Reproduce the following lines verbatim, covering every one of the records, and omit the pictures from your answer.

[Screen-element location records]
- - - -

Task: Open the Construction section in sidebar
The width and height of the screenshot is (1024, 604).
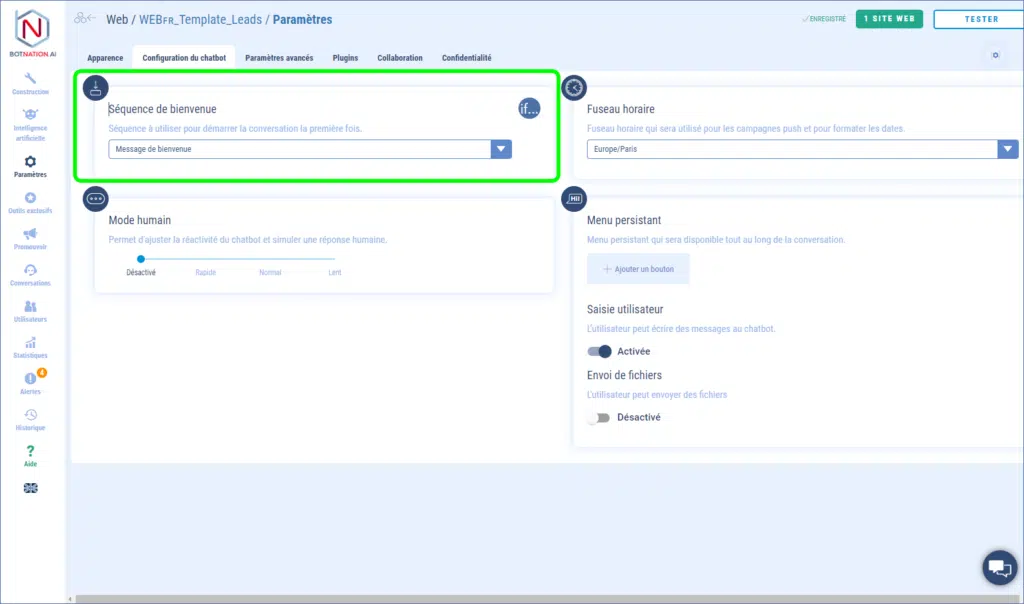Action: tap(30, 82)
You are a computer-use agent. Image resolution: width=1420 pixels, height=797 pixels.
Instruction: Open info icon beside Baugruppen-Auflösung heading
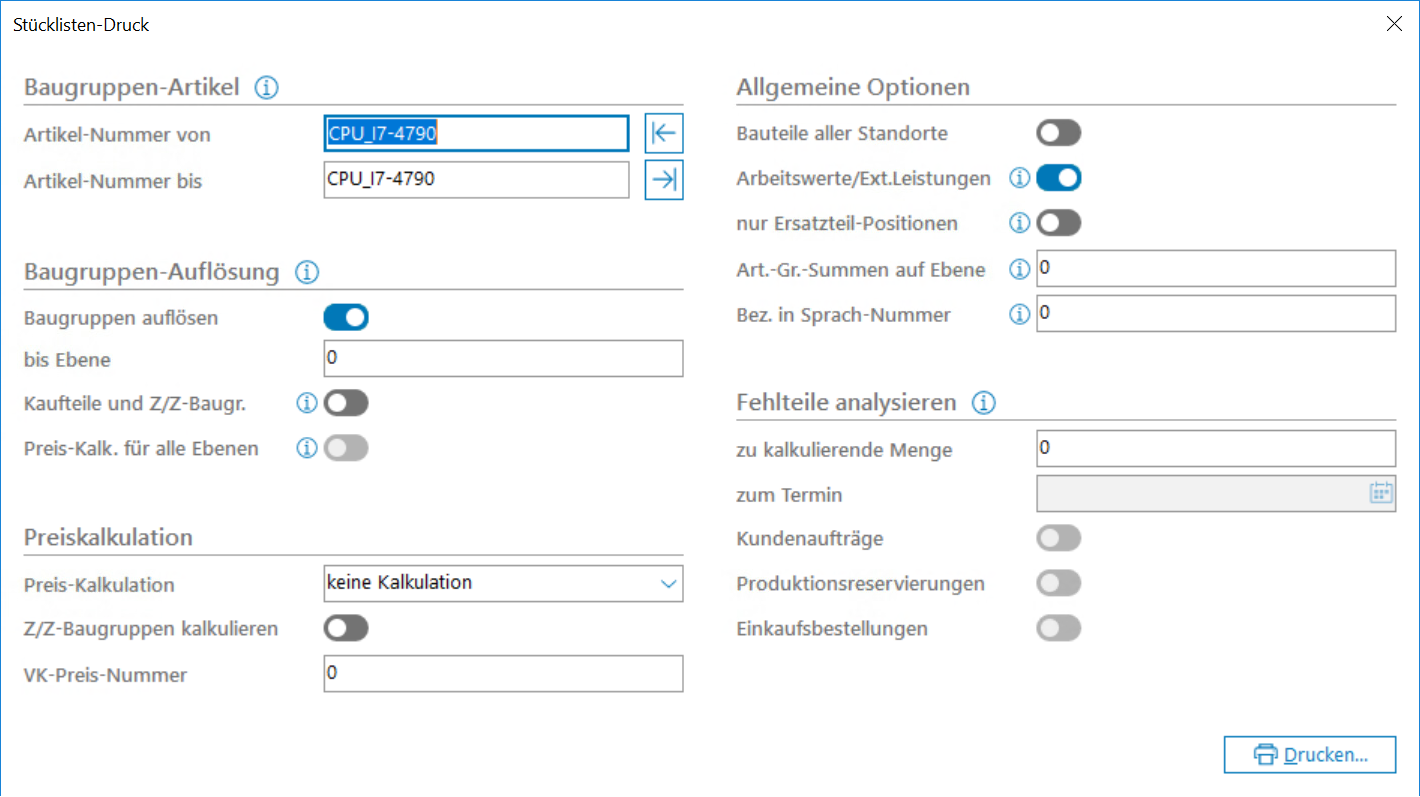(x=306, y=272)
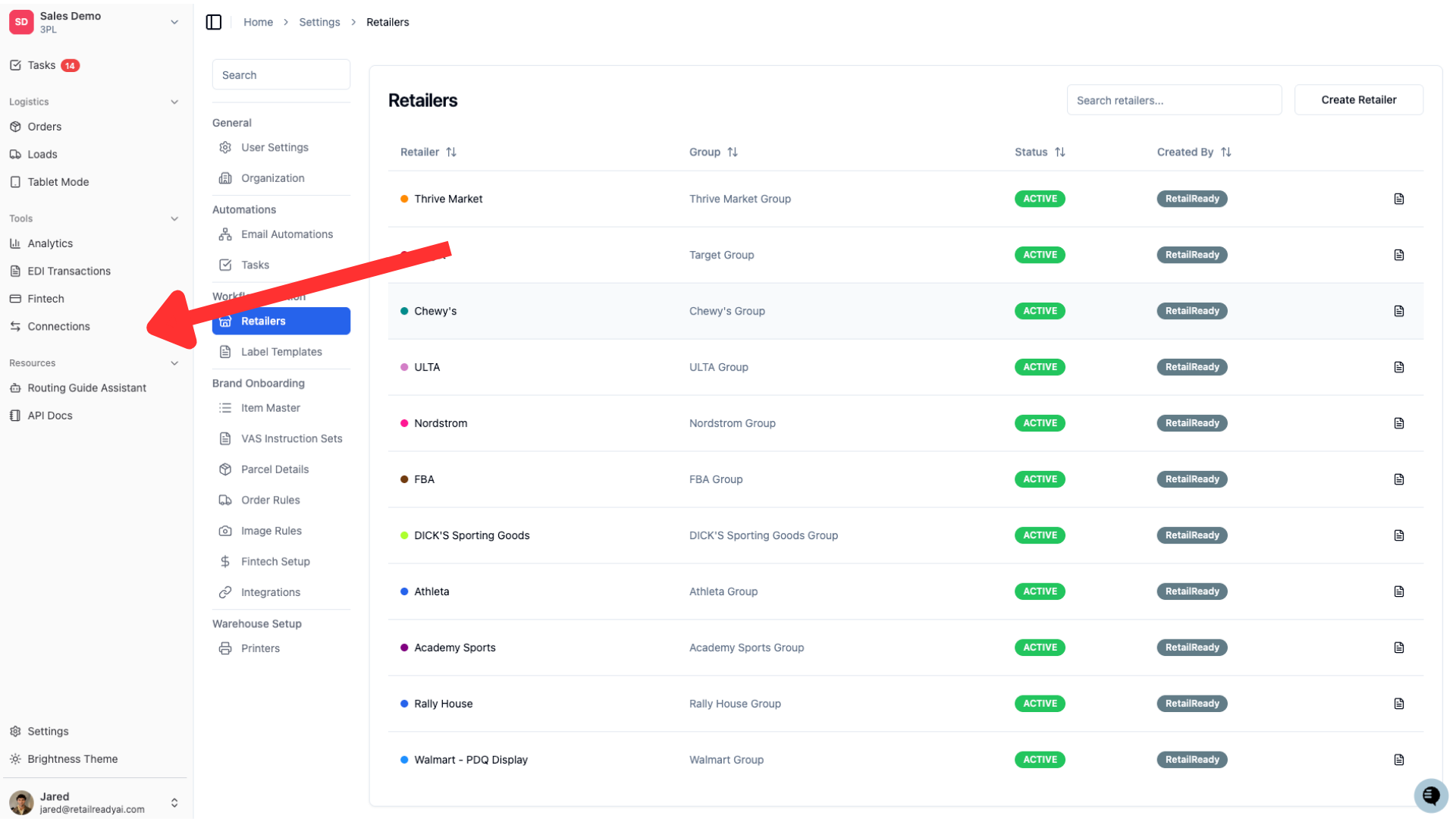Go to Home breadcrumb link
1456x819 pixels.
tap(258, 22)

- - - -

[FULL ANSWER]
Task: Open the Construction section in sidebar
The width and height of the screenshot is (1024, 604).
Action: tap(30, 82)
You are a computer-use agent. Image resolution: width=1420 pixels, height=797 pixels.
Instruction: Open info icon beside Baugruppen-Auflösung heading
(x=306, y=272)
Go to Home breadcrumb link
1456x819 pixels.
tap(258, 22)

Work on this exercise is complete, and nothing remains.